-
Notifications
You must be signed in to change notification settings - Fork 53
Description
Problem
When running scheduled backups with retention policies, we observe transient errors:
{"level":"error","msg":"Error while updating the recovery window in the ObjectStore status stanza. Skipping.","error":"Operation cannot be fulfilled on objectstores.barmancloud.cnpg.io \"cluster-name-backup\": the object has been modified; please apply your changes to the latest version and try again"}
{"level":"error","msg":"Retention policy enforcement failed","error":"Operation cannot be fulfilled on objectstores.barmancloud.cnpg.io \"cluster-name-backup\": the object has been modified; please apply your changes to the latest version and try again"}
Root Cause Analysis
After investigating the plugin source code, we identified that the updateRecoveryWindow function in internal/cnpgi/instance/recovery_window.go performs a direct status update without retry logic:
// recovery_window.go:40
func updateRecoveryWindow(...) error {
// ... builds status ...
return c.Status().Update(ctx, objectStore) // No retry on conflict
}This function is called from two places that can run concurrently:
- backup.go:169 - After a backup completes successfully
- retention.go:66 - During periodic retention policy enforcement (default every 5 minutes)
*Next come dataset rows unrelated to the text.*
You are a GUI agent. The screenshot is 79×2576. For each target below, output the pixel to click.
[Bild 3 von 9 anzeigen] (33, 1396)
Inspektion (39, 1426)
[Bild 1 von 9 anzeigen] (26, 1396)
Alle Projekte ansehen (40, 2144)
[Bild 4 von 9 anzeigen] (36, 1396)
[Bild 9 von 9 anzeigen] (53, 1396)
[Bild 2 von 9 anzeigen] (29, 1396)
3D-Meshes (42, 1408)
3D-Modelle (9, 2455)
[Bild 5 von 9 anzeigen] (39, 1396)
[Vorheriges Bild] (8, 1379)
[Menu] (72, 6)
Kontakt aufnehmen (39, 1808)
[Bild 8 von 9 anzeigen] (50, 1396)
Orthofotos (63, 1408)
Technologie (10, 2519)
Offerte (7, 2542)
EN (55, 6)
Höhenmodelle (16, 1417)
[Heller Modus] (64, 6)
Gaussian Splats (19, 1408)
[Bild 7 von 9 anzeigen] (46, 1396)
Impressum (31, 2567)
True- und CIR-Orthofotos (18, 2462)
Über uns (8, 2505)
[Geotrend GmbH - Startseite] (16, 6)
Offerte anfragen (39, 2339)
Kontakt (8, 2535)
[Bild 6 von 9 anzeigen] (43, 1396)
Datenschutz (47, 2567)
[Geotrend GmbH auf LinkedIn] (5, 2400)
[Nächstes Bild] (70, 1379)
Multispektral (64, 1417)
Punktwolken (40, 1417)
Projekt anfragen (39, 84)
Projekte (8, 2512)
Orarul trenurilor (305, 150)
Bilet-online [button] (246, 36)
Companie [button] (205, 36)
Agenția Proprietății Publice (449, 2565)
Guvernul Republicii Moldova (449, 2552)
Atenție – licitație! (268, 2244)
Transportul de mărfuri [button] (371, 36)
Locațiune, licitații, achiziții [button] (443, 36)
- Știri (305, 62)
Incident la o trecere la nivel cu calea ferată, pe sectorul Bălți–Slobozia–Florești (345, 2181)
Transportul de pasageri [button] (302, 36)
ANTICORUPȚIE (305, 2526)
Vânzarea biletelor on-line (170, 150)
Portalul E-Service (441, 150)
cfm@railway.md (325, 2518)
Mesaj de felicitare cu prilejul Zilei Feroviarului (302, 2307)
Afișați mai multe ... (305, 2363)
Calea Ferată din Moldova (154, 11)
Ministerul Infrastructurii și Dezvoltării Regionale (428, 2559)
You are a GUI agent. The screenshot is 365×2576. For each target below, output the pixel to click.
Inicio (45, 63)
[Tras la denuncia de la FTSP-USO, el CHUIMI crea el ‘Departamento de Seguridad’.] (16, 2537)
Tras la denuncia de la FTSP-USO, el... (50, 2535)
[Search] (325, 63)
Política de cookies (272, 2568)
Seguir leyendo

When both operations happen close together, Kubernetes optimistic concurrency control rejects one update because the resourceVersion changed between read and write.
Evidence
The same file already has a function that correctly handles this scenario:
// recovery_window.go:65 - setLastFailedBackupTime
func setLastFailedBackupTime(...) error {
return retry.RetryOnConflict(retry.DefaultBackoff, func() error {
var objectStore barmancloudv1.ObjectStore
if err := c.Get(ctx, objectStoreKey, &objectStore); err != nil {
return err
}
// ... update status ...
return c.Status().Update(ctx, &objectStore)
})
}The setLastFailedBackupTime function uses retry.RetryOnConflict which:
- Gets a fresh copy of the resource before updating
- Retries on conflict with exponential backoff
Impact
- Severity: Low - backups complete successfully, status eventually updates
- User experience: Confusing error messages in logs
- Frequency: Depends on backup/retention timing overlap (we see ~2 errors per 24h)
Proposed Fix
Apply the same retry pattern to updateRecoveryWindow:
func updateRecoveryWindow(
ctx context.Context,
c client.Client,
backupList *catalog.Catalog,
objectStore *barmancloudv1.ObjectStore,
serverName string,
) error {
return retry.RetryOnConflict(retry.DefaultBackoff, func() error {
// Get fresh copy
var freshObjectStore barmancloudv1.ObjectStore
if err := c.Get(ctx, client.ObjectKeyFromObject(objectStore), &freshObjectStore); err != nil {
return err
}
// Build recovery window
convertTime := func(t *time.Time) *metav1.Time {
if t == nil {
return nil
}
return ptr.To(metav1.NewTime(*t))
}
recoveryWindow := freshObjectStore.Status.ServerRecoveryWindow[serverName]
recoveryWindow.FirstRecoverabilityPoint = convertTime(backupList.GetFirstRecoverabilityPoint())
recoveryWindow.LastSuccessfulBackupTime = convertTime(backupList.GetLastSuccessfulBackupTime())
if freshObjectStore.Status.ServerRecoveryWindow == nil {
freshObjectStore.Status.ServerRecoveryWindow = make(map[string]barmancloudv1.RecoveryWindow)
}
freshObjectStore.Status.ServerRecoveryWindow[serverName] = recoveryWindow
return c.Status().Update(ctx, &freshObjectStore)
})
}Environment
- Plugin version: 0.10.0
- CNPG Operator: 1.26+
- Kubernetes: 1.29+
- Object storage: AWS S3
We're happy to submit a PR if this approach looks correct.